Prüfung für Studieninteressente ohne Hochschulzugangsberechtigung

Die Immaturenprüfung ist die (nicht-amtliche) Bezeichnung einer in Niedersachsen möglichen Prüfung für Studieninteressente ohne Hochschulzugangsberechtigung, die zum Erwerb einer fachgebundenen Hochschulreife geführt hat. Es ist ursprünglich eine Hochschuleingangsprüfung zur Studienberechtigung an einer Pädagogischen Hochschule (PH) gewesen, die Berechtigung ist später auf andere Studienfächer erweitert worden. Neben dieser besonderen Art gab es zeitweise auch noch die Begabtenprüfung wie sie in anderen Ländern der Bundesrepublik und Berlin üblich war. Die niedersächsische Immaturenprüfung hatte großen Zulauf, sie hat die Zahl der Studierenden ohne Reifeprüfung (bzw. heute Abiturprüfung) erheblich gesteigert (in manchen Jahren um mehr als verdoppelt).
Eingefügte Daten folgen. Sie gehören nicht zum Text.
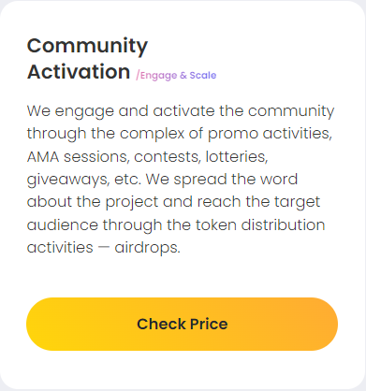Click the line starting "about the project"
Image resolution: width=366 pixels, height=391 pixels.
[x=173, y=202]
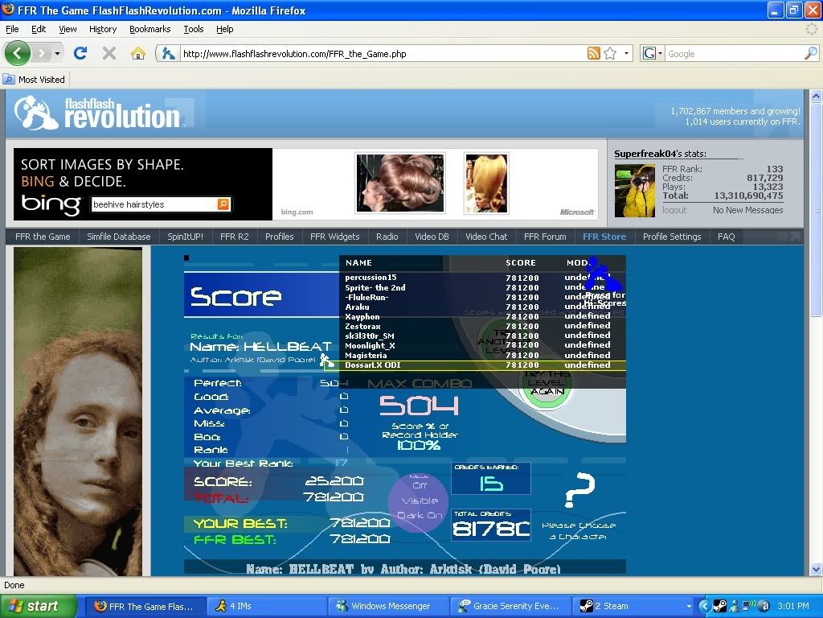Bookmark this page with the star icon
Image resolution: width=823 pixels, height=618 pixels.
click(x=611, y=54)
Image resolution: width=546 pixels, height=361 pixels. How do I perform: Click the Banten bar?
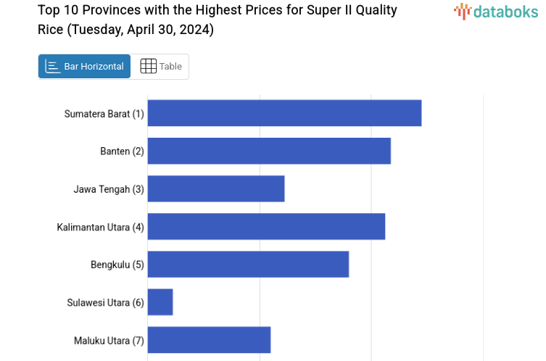[269, 151]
In ihrer früheren Form gibt es sie spätestens seit 2009 nicht mehr, obgleich sich die inoffizielle Bezeichnung weitgehend erhalten hat; Niedersachsen hat wie die übrigen Länder auf Grund einer Kultusministerkonferenz (KMK) eine Prüfungsordnung für Berufsqualifizierte erlassen.[1] Die neue Form knüpft weniger an die Tradition der früheren preußischen Begabtenprüfung an, die der erste Kultusminister des Landes Niedersachsen Adolf Grimme aus seiner Zeit als preußischer Minister kannte, als vielmehr an die ebenfalls während dieser Zeit von Preußen aus geförderte Sonderreifeprüfung (über Fachschulen zum Hochschulstudium).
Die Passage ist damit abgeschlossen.